We also have an exciting collaboration with Sasha Huber, who is a Finland-based Swiss-Haitian artist, and her work and the themes she discusses within her work, such as the politics of belonging, affected this collection a lot.
What does sustainability in fashion mean to you?
It means a lot, even though sustainability as a word has sadly lost a lot of its potency due to greenwashing. For Latimmier, sustainability doesn’t just mean ecological sustainability, it also means social sustainability in the ways we work in this industry of ours.
As a small and up-and-coming brand, it’s vital that we practice sustainable ways of working in fashion from day one, so it’s all naturally implemented in our future. With that said, ecological sustainability is of course massively important and I’m proud to say that roughly 40 percent of the materials used in our next collection are of recycled or upcycled origin and another 15 percent are from certified organic materials.

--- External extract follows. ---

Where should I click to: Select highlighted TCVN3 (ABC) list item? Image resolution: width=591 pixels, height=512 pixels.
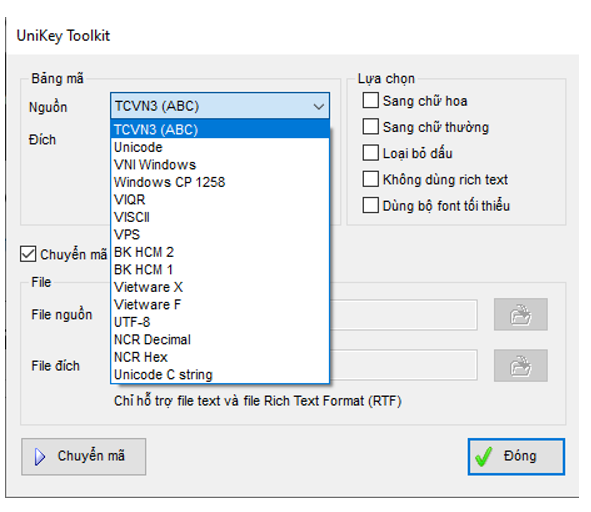[x=220, y=129]
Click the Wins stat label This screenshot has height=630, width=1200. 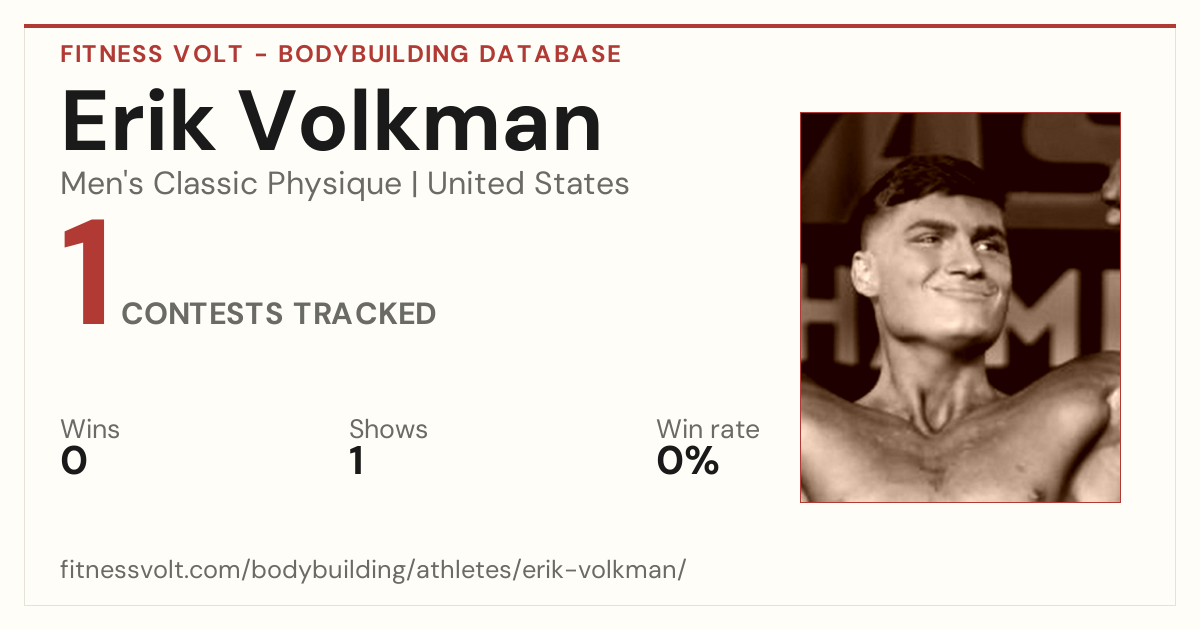coord(90,429)
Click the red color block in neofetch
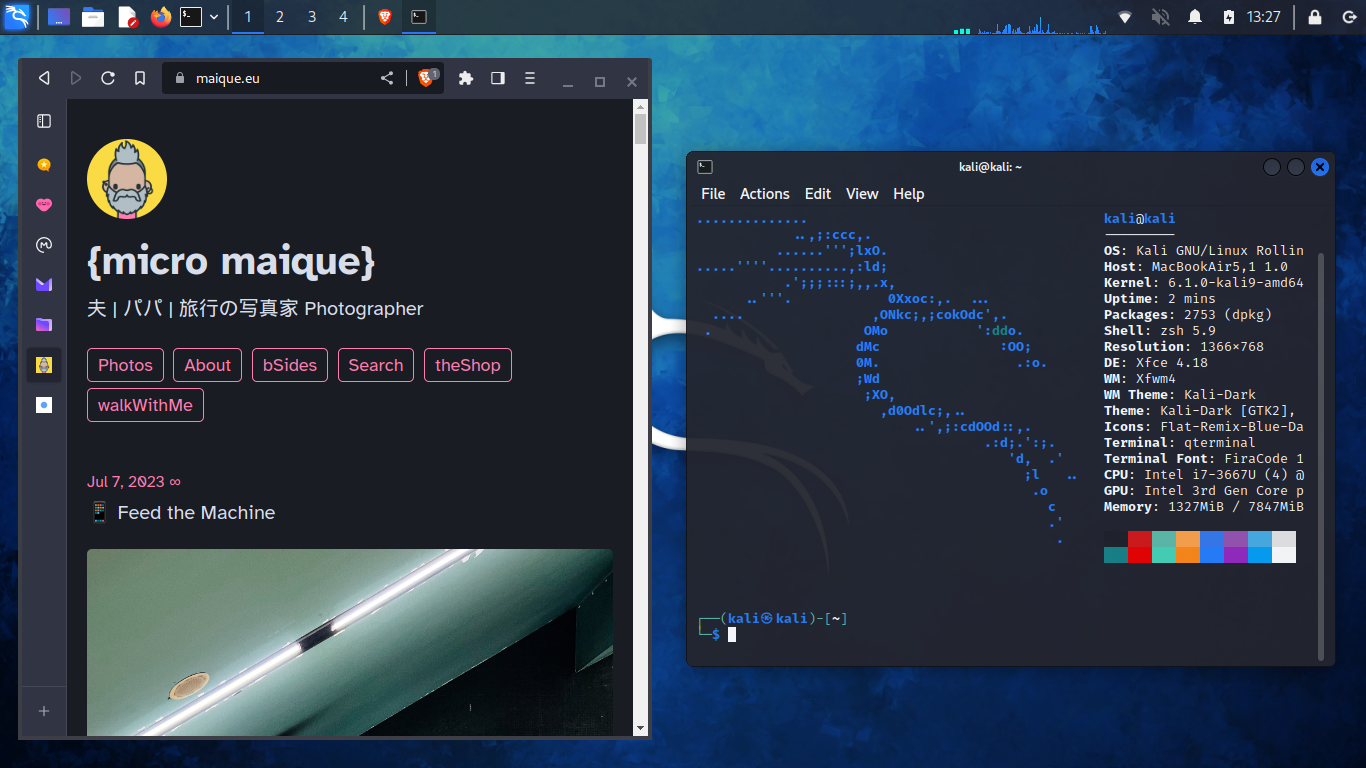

The rest, while not certified organic or recycled, are still natural fibres such as wool, silk and leather, with less than 1 percent being oil-based.
How do you implement sustainable practices into your designs?
Beyond sustainable and time-lasting materials, we play a lot with designs that are adjustable to the body, making sure that they fit as many body types as possible. This can be seen in several designs in our new collection.
We have also focused a lot on cutting waste within this collection by utilising the cutting waste we generate in the designs themselves or by designing pieces that produce zero or almost no cutting waste. We are also currently in the middle of a lengthy process of finding ways to utilise and recycle all of our cutting waste, not just in our studio but from our factories as well.
Last but not least - and I know it is such a cliche to say this - we really do try to emphasise the importance of good and practical design that actually works in real life and thus lasts the test of time.
How would you describe your brand’s aesthetic?
The aesthetic of Latimmier is tailored and relaxed with a pinch of sensuality and seduction. Our design language stems from the history of traditional and normative western menswear pieces and the ways we re-interpret and subvert these codes into new masculinities.
Why is it important for you to have a brand that uplifts queer and POC creatives?
As an artist, one tends to mirror reality and also, through this mirror, create new ones. I am a queer POC creative working in a predominantly white country like Finland, so it goes without saying that a big part of what I do is creating a reality where I and people like me can see themselves. I also do a healthy amount of work in the field of culture besides my design work.
It’s crucial for me that in these positions, I also focus on creating opportunities for those who might not be seen as part of the norm, whether it’s when I’m participating in an advisory group for a new cultural project or guest-lecturing for a younger generation of creatives in institutions like universities or museums.
Before Latimmier, I was working as a managing editor for Ruskeat Tytöt (Brown Girls in English), an independent online publication committed to centring and normalising the perspectives of Brown people in Finnish media, so I guess this idea of centring narratives that are in the borderlines sort of goes without saying. And luckily, I’m just one of many creatives with this mindset in my beloved home country.
Where do you see your brand going next?
Next summer is our last as part of the CPHFW NewTalent programme, so our current focus is on making the most of this amazing opportunity. With that said, we will definitely see how deep we can go with our ambitions of unique and made-by-order pieces as this allows us to create much more complex pieces, without the worries and problems of large-scale bulk production.
We already have some very interesting prospects we are planning so rest assured we will continue banging on doors and mobile phone screens with our mission of challenging masculinity through clothing.